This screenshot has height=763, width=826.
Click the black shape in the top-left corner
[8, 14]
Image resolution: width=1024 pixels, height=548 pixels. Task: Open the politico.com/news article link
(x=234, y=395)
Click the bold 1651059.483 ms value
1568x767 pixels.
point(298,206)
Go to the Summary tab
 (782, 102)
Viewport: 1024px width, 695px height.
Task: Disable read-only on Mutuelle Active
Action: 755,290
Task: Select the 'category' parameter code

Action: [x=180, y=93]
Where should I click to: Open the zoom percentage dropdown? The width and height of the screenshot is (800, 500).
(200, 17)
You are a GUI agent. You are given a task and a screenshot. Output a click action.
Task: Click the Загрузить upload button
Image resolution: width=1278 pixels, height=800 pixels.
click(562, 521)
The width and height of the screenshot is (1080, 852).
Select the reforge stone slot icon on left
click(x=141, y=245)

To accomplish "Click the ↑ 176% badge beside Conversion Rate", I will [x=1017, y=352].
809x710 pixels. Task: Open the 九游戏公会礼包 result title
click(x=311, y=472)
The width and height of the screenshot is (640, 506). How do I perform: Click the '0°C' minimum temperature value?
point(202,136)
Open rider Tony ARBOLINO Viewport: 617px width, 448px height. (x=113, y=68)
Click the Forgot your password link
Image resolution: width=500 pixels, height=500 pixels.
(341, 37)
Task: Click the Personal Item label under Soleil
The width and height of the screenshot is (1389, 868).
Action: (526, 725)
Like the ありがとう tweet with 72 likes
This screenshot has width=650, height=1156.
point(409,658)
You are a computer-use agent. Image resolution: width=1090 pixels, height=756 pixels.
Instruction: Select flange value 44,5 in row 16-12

What the exercise asks. Repeat exactly, and only, the lines from the line with "Image resolution: width=500" through the end of the listing above, both ends included.

Response for this exercise.
Image resolution: width=500 pixels, height=500 pixels.
(341, 37)
Task: Click the Personal Item label under Soleil
The width and height of the screenshot is (1389, 868).
Action: (526, 725)
Like the ありがとう tweet with 72 likes
This screenshot has width=650, height=1156.
point(409,658)
You are a computer-use agent. Image resolution: width=1090 pixels, height=756 pixels.
Instruction: Select flange value 44,5 in row 16-12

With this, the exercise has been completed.